To an extent, this is already happening now. At the simplest end, a standing order is a smart contract of sorts. The computers of your bank regularly transfer an amount from you to your creditors. The contract is fulfilled without human intervention. It might be automatically cancelled, too, if you don't keep up your part of the bargain: the computers at your insurance company, for instance, might suspend your policy if this month's payment does not clear.

There are two main advantages of smart contracts. First, they can be far more complex and flexible. You know the contract you have when you buy a book, largely because most of its clauses are really just physical characteristics of the book. You can't endlessly copy it; you can't sell it to a hundred other people; you're allowed to pass it on to friends, but if you do you can't read it at the same time they do. A smart contract, such as the DRM rights of an ebook, could be far more varied. For 15 cents, you can get a book you can read once. For an extra 75 cents you can read it for a month. If you pay €20 you can give copies to five friends, and so on.

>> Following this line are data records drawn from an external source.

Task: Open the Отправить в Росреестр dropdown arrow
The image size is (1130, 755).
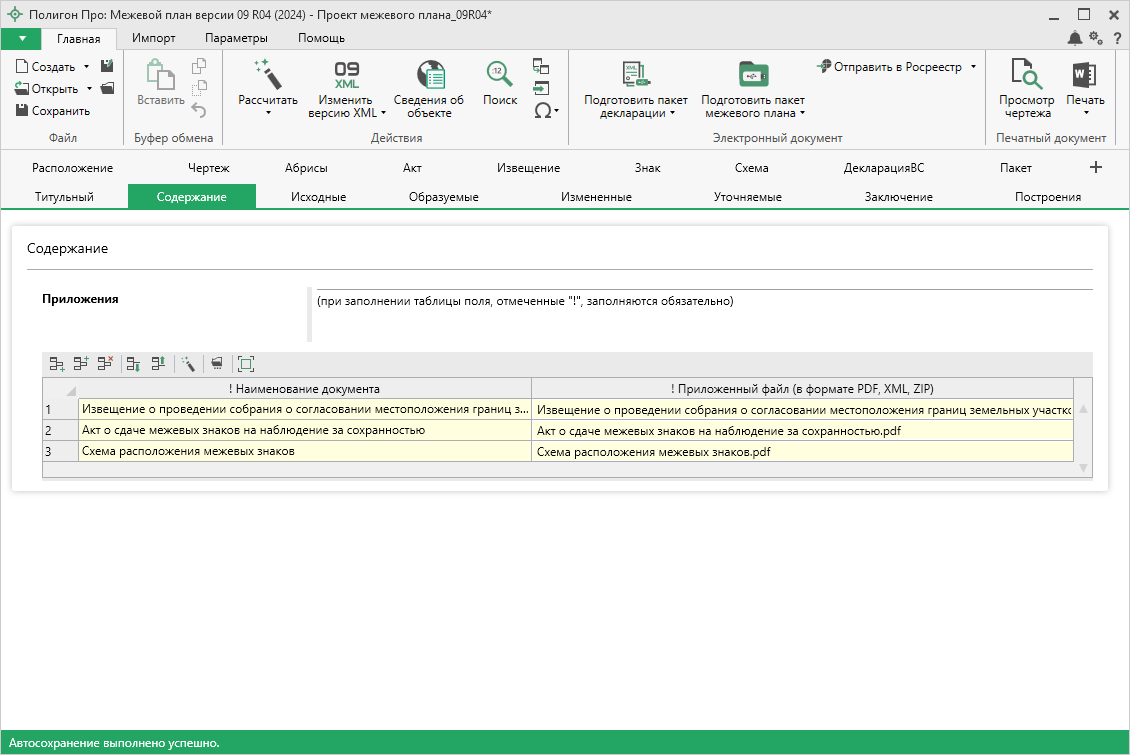Action: 973,67
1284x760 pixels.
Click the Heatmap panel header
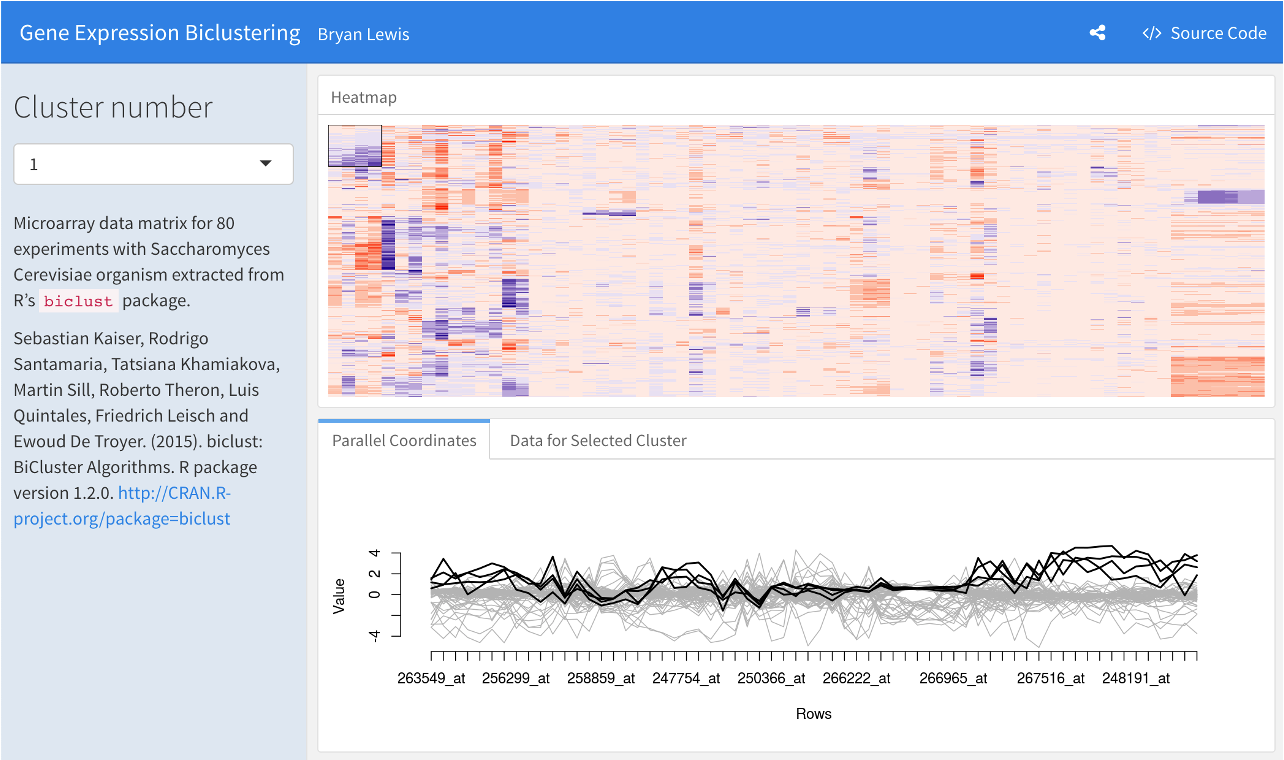point(364,97)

The other advantage of smart contracts is that their enforceability is built-in. If you don't keep up the payments on your car now, the loan company has to pursue you through the courts. With smart contracts, your car just stops working.

As Mr Szabo says, possession stops being nine-tenths of the law. Behaviour becomes nine-tenths of the law. A piece of hardware with a contract built-in becomes more than a legal agreement - it becomes a physical quality of the artifact.

Or does it? Remember that many experts believe that DRM will always end up being hacked. Won't smart contracts - with so much riding on them - be hacked too? Rather than a world where no-one can break a deal, will we have a new black market in those who can re-program smart contracts?

For smart contracts to be accepted, a lot of work needs to be done in the field of computer security. It's not surprising then, that many of the greatest advocates of smart contracts are concentrating their efforts on building more theoretically impregnable computers: mostly by sketching out new operating system designs that are not prone to the system-wide invasions of viruses, worms and malware to which current PCs are vulnerable.

But, like it or not, these vulnerable, hackable machines we have now are the product of their own complex bargains. Security is hard: it costs money, and it introduces a level of inconvenience.

Suppose whenever you ran a new program, you had to agree to everything it might do to your computer? And suppose, rather than having a simple choice of media, or car rental, you had to pick between hundreds of intricate and varied deals? We have our insecure computers because we've chosen cheapness and convenience over slightly more expensive, slightly more cumbersome impregnability. That's the smart contract we've struck with software makers.

It remains to be seen, when faced with a more "secure" system such as DRM or smart contracts, if we end up making the same choice.

Computers may be smart enough to create rich, complex contracts but perhaps - at least outside the heights of the financial sector - we're not smart enough to consider them.